Imaginemos por un instante que salimos de excursión a cien alumnos. Vamos al bosque y pasamos un extraordinario día. Entre juegos de aventuras y carreras, llega la hora del regreso. Subimos al autocar y comienza el recuento. Uno, dos, tres... noventa y ocho, noventa y nueve... ¡Falta uno! ¿Qué hacemos? ¿Bajamos y lo buscamos? ¿O nos vamos a casa? Que se pierda uno entre cien, no tiene mucha importancia —podemos pensar—. Pero, ¿lo pensamos, eso, de verdad? ¿Y si lo que se ha perdido fuera yo?

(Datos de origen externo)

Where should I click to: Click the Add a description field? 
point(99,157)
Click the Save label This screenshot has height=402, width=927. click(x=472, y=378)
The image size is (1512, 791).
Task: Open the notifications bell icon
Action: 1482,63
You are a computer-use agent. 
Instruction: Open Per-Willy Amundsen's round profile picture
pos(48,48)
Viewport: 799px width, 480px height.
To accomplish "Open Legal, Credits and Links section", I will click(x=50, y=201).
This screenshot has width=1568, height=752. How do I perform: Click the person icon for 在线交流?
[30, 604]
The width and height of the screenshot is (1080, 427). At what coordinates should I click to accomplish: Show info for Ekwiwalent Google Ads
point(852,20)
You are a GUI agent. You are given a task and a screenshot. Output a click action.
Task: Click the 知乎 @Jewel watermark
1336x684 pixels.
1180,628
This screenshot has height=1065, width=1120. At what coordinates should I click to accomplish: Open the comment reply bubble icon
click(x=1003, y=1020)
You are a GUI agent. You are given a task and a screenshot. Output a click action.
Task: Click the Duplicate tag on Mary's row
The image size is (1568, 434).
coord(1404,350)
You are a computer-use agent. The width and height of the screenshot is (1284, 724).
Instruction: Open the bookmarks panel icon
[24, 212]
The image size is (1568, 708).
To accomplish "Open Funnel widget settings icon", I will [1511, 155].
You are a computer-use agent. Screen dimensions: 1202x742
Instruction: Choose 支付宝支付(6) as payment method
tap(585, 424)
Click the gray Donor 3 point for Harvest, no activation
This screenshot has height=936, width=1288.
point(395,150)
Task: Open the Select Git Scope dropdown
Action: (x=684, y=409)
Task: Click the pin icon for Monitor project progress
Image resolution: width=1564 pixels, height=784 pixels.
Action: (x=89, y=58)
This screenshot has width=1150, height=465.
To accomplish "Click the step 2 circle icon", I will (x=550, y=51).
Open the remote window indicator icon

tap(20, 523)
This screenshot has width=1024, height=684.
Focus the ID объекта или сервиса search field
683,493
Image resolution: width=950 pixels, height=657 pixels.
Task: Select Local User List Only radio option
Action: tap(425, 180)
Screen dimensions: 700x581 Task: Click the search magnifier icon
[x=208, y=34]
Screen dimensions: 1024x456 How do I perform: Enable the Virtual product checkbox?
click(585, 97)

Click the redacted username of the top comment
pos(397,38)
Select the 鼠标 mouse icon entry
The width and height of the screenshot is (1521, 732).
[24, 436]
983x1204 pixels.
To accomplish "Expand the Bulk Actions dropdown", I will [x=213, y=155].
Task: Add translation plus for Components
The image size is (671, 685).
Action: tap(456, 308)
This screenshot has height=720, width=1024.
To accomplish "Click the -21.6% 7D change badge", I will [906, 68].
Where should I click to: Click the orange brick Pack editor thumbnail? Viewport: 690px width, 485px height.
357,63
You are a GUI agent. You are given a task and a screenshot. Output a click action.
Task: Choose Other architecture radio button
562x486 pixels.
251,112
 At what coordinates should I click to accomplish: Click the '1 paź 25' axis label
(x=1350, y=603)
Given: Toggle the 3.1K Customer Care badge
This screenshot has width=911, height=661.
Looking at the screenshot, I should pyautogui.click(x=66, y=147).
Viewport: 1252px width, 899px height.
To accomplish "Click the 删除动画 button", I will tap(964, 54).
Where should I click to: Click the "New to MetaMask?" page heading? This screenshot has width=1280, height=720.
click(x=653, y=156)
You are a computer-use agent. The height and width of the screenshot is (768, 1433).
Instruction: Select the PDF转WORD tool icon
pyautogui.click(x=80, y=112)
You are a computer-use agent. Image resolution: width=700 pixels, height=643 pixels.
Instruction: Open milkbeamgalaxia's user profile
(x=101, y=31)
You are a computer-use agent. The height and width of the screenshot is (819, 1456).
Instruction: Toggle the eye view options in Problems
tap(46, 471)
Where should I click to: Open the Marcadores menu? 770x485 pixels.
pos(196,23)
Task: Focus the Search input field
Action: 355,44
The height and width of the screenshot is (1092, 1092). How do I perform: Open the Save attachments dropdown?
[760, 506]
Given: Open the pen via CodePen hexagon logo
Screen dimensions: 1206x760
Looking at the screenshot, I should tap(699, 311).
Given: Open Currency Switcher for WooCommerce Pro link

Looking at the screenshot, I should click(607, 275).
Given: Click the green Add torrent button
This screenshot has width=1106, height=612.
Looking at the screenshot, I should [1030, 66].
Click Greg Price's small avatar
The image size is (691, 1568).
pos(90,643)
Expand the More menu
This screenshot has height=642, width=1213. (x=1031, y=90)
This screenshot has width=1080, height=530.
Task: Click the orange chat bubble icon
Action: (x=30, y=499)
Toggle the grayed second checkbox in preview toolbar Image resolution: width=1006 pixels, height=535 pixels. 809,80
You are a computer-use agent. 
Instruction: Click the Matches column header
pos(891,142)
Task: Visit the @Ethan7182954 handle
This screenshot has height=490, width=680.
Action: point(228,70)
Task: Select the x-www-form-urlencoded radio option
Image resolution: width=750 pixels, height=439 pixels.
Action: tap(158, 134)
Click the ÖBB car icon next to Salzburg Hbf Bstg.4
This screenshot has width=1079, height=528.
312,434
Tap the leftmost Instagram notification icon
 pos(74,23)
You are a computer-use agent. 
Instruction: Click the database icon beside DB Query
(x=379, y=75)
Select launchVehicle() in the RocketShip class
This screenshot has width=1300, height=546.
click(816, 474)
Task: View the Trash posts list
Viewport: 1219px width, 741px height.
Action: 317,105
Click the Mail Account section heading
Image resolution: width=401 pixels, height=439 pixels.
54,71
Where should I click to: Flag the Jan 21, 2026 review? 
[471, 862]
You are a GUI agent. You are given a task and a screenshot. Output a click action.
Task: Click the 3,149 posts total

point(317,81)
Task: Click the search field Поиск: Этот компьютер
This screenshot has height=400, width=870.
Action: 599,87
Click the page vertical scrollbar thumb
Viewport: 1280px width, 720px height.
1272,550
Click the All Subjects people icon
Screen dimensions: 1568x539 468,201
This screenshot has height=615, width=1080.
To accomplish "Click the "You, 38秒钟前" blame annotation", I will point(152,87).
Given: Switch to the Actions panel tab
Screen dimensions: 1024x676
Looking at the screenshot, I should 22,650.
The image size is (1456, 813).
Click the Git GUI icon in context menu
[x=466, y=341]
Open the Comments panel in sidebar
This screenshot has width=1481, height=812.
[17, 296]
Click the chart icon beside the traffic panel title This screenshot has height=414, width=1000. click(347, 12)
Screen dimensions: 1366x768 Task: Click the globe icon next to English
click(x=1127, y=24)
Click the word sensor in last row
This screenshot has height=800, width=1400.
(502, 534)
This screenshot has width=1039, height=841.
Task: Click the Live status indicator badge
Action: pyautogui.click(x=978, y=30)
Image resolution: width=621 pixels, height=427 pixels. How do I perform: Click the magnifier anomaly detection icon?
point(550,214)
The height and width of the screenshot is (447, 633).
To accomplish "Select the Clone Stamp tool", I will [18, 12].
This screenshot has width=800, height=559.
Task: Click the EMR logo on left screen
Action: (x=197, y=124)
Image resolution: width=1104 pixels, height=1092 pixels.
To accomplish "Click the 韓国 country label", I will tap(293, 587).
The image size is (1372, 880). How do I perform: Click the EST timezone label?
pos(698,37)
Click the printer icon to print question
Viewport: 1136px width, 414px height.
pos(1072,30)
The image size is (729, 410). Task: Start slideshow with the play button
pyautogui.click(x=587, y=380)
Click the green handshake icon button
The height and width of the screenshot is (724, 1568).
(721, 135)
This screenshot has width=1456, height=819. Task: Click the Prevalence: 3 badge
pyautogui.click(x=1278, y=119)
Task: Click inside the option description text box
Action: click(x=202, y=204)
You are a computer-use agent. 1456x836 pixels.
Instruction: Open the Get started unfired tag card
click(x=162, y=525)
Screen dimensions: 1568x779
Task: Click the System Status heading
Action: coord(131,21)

No, lo que hacemos es salir todos a buscar lo que se ha perdido, porque uno es muy importante y hemos salido cien y tenemos que devolver cien. Cada uno es importante, aunque sea más o menos travieso. Y todos pensamos en quien falta y no permanecemos tranquilos hasta encontrarlo.
Esto mismo le pasa a Dios. Él no quiere que se pierda ninguno de nosotros, aunque Él tenga más de cien y más de mil millones de hijos. Pero nos ama uno por uno. Así nos lo explica Jesús comparándonos con un rebaño de ovejas.